In a recent development, a popular sports network, ESPN, finds itself embroiled in a controversy. The network is accused of employing deceptive practices to secure over 30 Emmy awards.
What Happened: A report by The Athletic alleges that ESPN has been involved in a scheme since 2010 to secure Emmy awards for ineligible on-air talent.
The network stands accused of submitting counterfeit names in Emmy entries, procuring awards for these non-existent personnel, and subsequently renaming the statuettes to bestow upon actual on-air personalities.
The National Academy of Television Arts & Sciences (NATAS), which oversees the Emmys, unearthed the dubious practice. High-profile personalities from ESPN such as Kirk Herbstreit, Lee Corso, Chris Fowler, Desmond Howard, and Samantha Ponder, have allegedly received these illegitimately acquired awards, however, there is no implication of their knowledge of the improper acquisition.
ESPN is an indirect subsidiary of The Walt Disney Co.

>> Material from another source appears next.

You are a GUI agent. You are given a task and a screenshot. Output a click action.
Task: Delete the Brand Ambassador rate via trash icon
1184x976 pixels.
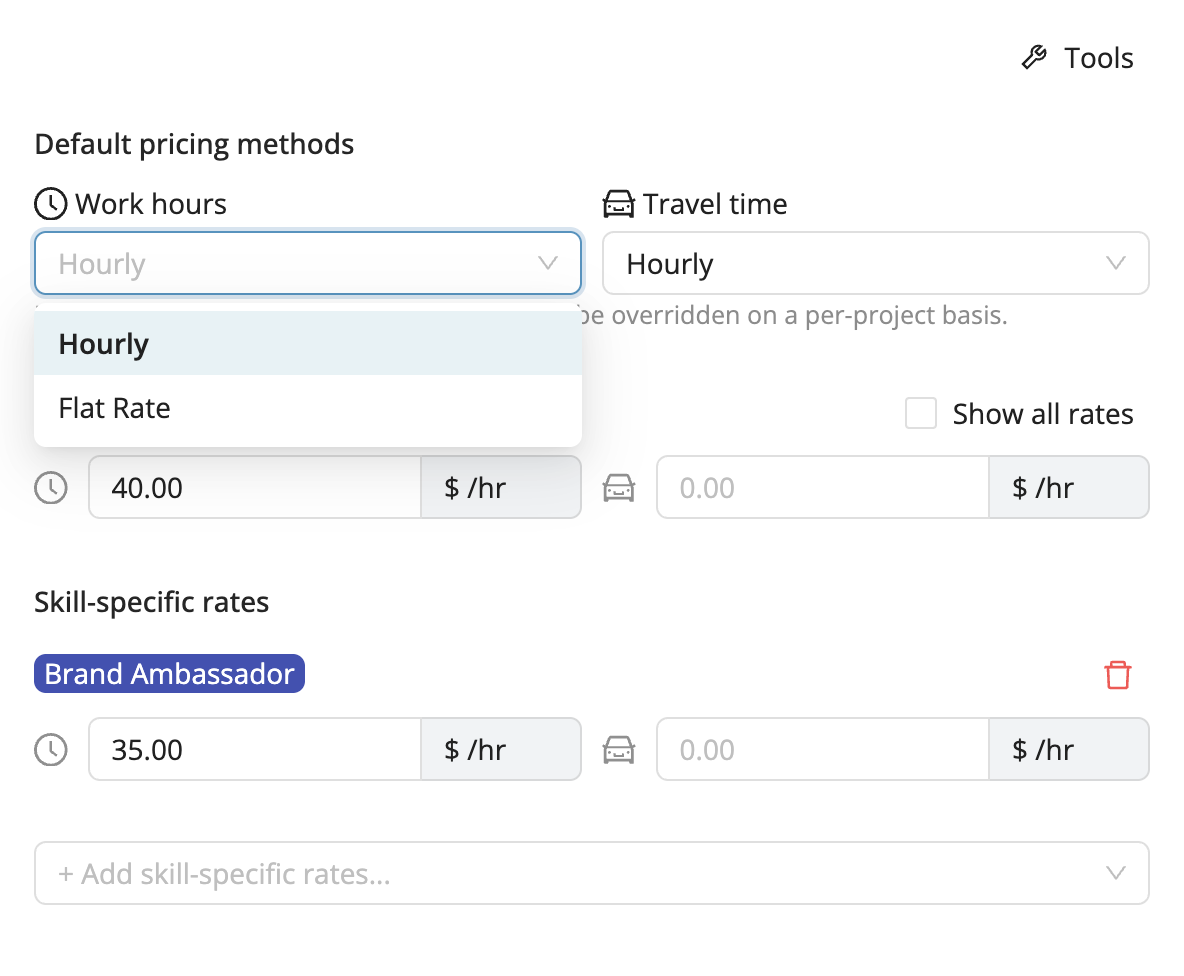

DIS.
The scam came to light upon NATAS’s discovery, prompting an investigation by both NATAS and ESPN. The aftermath saw sanctions that extended beyond merely returning the trophies, with numerous ESPN employees being disqualified from future Emmy participation.
ESPN Calls It A ‘Misguided Attempt’: ESPN admitted to this being a “misguided attempt” at acknowledging on-air personnel and has revamped their submission process to prevent any such future incidents. They also claim to have disciplined those identified as responsible.
Adam Sharp of NATAS lauded ESPN for owning up to the issue, executing a detailed investigation, returning the statuettes, and implementing internal accountability and procedure changes.
Primarily, the scheme was associated with the show “College GameDay,” which bagged eight Emmys for outstanding weekly studio shows between 2008 and 2018. It is alleged that ESPN sidestepped the rules by inserting counterfeit names into the credit list submitted for the show.
Benzinga has written to ESPN for a statement. We will update this story as and when we receive a response.